How to Run Local AI (Ollama) on a Mini PC — Setup Guide

This article contains affiliate links. If you purchase through our links, we may earn a commission at no extra cost to you. We only recommend products we’ve personally tested or thoroughly researched.

Ollama local AI on mini PC setup guide hero image

Ollama makes running large language models locally as simple as ollama run llama3. On a mini PC with an AMD Radeon 780M, you can run 7B parameter models at 15–20 tokens/second with GPU acceleration — fast enough for a useful private AI assistant. This guide covers installation, GPU setup for AMD mini PCs, model selection, and adding a chat UI.

Before You Start

Requirements:

Mini PC running Linux (Debian 12 or Ubuntu 24.04)
8GB+ RAM minimum; 16GB+ recommended for 7B models without swap
For GPU acceleration: AMD Radeon 780M (Beelink SER9 PRO+, GMKtec K11, Minisforum UM790 Pro) or Intel Arc iGPU
Estimated time: 20–30 minutes for basic setup; 30–60 minutes for GPU acceleration

Performance expectations by hardware:

Hardware	Model	Mode	Speed
Intel N150 (EQ14)	Llama 3.2 3B Q4	CPU only	~8–12 tok/sec
Ryzen 7 H 255 (SER9 PRO+)	Llama 3.1 7B Q4	CPU only	~5–8 tok/sec
Ryzen 7 H 255 (SER9 PRO+)	Llama 3.1 7B Q4	ROCm GPU	~15–20 tok/sec
Ryzen 9 8945HS (K11)	Llama 3.1 8B Q4	ROCm GPU	~18–22 tok/sec
RTX 4060 via OculLink (K11)	Llama 3.1 8B Q4	CUDA GPU	~50–70 tok/sec

CPU-only inference is usable for 3B models. For 7B+ models, GPU acceleration makes the difference between “useful” and “barely tolerable.”
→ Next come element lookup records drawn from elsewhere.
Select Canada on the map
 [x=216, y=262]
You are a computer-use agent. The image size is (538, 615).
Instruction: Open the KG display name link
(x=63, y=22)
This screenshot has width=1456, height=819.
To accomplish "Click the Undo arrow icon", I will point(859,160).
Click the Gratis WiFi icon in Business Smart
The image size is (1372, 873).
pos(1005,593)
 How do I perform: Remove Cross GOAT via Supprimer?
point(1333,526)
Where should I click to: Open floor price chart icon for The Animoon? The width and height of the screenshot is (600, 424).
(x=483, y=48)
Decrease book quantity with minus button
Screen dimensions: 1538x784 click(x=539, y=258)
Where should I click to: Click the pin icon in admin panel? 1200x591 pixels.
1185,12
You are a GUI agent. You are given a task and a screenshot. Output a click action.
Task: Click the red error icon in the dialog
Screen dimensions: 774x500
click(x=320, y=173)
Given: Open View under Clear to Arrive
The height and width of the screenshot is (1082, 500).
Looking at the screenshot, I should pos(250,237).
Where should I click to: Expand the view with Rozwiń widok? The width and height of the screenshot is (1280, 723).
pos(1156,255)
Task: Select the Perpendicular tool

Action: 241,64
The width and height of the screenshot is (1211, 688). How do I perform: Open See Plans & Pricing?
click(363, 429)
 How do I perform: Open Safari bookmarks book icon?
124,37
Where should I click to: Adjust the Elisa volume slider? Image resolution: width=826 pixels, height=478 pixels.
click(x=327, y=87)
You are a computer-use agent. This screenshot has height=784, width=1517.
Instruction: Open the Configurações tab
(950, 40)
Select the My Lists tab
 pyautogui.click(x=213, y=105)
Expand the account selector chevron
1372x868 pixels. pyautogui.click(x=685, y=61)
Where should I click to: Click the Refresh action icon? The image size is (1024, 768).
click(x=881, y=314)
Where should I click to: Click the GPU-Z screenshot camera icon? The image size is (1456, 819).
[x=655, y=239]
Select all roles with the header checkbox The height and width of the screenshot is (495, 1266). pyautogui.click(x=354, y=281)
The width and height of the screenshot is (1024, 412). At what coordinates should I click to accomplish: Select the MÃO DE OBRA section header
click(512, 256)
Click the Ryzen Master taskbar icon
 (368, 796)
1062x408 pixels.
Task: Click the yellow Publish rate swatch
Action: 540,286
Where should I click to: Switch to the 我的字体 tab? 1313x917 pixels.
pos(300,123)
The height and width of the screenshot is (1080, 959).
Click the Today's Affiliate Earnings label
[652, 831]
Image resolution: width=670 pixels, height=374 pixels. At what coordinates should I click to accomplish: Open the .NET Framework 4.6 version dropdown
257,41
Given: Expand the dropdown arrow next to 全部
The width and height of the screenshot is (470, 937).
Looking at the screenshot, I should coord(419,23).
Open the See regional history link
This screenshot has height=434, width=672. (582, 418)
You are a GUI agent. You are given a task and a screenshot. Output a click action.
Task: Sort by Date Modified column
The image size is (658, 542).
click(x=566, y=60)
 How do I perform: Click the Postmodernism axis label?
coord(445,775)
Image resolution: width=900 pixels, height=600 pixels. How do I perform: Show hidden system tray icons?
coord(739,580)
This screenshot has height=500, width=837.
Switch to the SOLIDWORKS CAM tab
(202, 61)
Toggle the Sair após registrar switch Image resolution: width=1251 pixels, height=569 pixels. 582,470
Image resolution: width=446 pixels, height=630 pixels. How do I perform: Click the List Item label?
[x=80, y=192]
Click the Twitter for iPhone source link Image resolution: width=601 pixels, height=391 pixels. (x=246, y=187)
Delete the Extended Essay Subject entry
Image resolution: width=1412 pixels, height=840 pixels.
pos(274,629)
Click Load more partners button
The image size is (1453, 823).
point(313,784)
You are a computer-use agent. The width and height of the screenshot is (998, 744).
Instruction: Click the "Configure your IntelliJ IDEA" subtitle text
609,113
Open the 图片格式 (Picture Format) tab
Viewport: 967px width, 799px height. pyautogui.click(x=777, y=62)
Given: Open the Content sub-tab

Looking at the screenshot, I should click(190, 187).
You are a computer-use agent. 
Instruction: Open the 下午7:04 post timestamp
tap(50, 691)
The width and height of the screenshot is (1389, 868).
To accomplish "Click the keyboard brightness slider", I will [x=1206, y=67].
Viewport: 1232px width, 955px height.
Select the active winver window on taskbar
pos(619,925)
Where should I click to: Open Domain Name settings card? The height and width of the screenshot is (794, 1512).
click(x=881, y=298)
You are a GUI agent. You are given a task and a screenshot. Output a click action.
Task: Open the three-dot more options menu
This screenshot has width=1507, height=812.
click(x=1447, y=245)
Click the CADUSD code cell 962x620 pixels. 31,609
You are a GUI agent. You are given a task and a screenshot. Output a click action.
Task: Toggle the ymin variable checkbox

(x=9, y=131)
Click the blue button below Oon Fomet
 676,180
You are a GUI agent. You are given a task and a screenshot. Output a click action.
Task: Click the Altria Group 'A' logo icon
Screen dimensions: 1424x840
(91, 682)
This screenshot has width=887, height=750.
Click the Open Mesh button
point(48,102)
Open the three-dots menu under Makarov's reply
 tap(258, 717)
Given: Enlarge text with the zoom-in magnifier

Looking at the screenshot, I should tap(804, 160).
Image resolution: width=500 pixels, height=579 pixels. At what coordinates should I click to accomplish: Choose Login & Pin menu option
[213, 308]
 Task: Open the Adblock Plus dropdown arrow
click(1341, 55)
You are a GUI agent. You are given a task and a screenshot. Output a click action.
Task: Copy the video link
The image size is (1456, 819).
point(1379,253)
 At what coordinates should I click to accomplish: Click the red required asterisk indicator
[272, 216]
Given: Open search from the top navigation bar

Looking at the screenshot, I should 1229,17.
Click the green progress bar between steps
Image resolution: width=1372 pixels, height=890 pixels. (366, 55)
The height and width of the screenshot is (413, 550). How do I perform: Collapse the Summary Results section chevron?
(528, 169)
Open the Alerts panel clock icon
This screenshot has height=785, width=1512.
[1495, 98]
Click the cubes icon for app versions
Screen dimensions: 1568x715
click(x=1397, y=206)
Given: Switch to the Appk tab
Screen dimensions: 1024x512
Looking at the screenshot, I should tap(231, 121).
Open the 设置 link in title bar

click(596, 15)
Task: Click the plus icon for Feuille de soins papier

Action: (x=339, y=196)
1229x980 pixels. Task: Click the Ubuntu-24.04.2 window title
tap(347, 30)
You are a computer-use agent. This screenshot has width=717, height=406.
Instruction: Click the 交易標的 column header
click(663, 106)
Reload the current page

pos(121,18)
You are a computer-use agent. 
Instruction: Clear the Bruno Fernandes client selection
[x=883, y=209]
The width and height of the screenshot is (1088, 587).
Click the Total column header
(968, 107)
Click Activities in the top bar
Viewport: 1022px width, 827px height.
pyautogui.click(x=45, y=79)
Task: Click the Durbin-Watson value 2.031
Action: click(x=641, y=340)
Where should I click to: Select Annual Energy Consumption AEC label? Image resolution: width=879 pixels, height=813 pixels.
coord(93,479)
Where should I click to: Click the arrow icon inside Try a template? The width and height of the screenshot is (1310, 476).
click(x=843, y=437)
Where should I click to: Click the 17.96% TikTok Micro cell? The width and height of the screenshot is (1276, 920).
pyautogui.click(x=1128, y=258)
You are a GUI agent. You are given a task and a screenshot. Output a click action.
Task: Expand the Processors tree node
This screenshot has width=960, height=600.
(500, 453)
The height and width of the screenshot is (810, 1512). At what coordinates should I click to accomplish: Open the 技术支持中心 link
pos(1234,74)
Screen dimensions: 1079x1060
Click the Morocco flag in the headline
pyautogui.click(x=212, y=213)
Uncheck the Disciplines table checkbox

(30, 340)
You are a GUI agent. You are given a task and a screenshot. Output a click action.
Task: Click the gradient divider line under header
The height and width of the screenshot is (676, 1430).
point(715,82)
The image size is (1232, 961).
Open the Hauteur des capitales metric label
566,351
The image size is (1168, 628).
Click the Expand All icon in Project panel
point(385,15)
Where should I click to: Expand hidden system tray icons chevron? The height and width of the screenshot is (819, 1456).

Hardware recommendation: The Beelink SER9 PRO+ with Ryzen 7 H 255 is the best value for local AI on a mini PC. See our best mini PC for local LLM guide for full comparisons.

Step 1: Install Ollama

The official installer handles everything:

curl -fsSL https://ollama.com/install.sh | sh

This installs Ollama as a systemd service. Verify it’s running:

systemctl status ollama
# Should show: Active: active (running)

# Test with a small model
ollama run llama3.2:3b
# Downloads ~2GB, then starts an interactive chat session
# Type /bye to exit

Ollama listens on http://localhost:11434 by default.

Step 2: Enable GPU Acceleration on AMD Radeon 780M (ROCm)

This is the section most guides skip or get wrong. ROCm on Radeon 780M requires specific configuration.

2a. Install ROCm

# Add the ROCm repository
wget https://repo.radeon.com/amdgpu-install/6.3.1/ubuntu/jammy/amdgpu-install_6.3.1.60301-1_all.deb
# (Replace URL with current version from repo.radeon.com)
sudo apt install ./amdgpu-install_6.3.1.60301-1_all.deb

# Install ROCm
sudo amdgpu-install --usecase=rocm --no-dkms

For Debian 12 specifically, use the Debian package:

wget https://repo.radeon.com/amdgpu-install/6.3.1/debian/bookworm/amdgpu-install_6.3.1.60301-1_all.deb
sudo apt install ./amdgpu-install_6.3.1.60301-1_all.deb
sudo amdgpu-install --usecase=rocm --no-dkms

2b. Add Your User to Required Groups

sudo usermod -aG render,video $USER
# Log out and back in for group changes to take effect

2c. Verify ROCm Detection

# Check if the GPU is detected
rocm-smi
# Should show your Radeon 780M with temperature and utilization

# More detailed check
/opt/rocm/bin/rocminfo | grep -i "name"
# Should show gfx1103 (RDNA 3 iGPU)

2d. Set the HSA Override for Integrated GPU

The Radeon 780M is an integrated GPU. ROCm requires an environment variable to enable iGPU support:

# Add to /etc/environment for system-wide persistence
echo 'HSA_OVERRIDE_GFX_VERSION=11.0.0' | sudo tee -a /etc/environment

# Also set for the Ollama service
sudo systemctl edit ollama

In the systemd override editor that opens, add:

[Service]
Environment="HSA_OVERRIDE_GFX_VERSION=11.0.0"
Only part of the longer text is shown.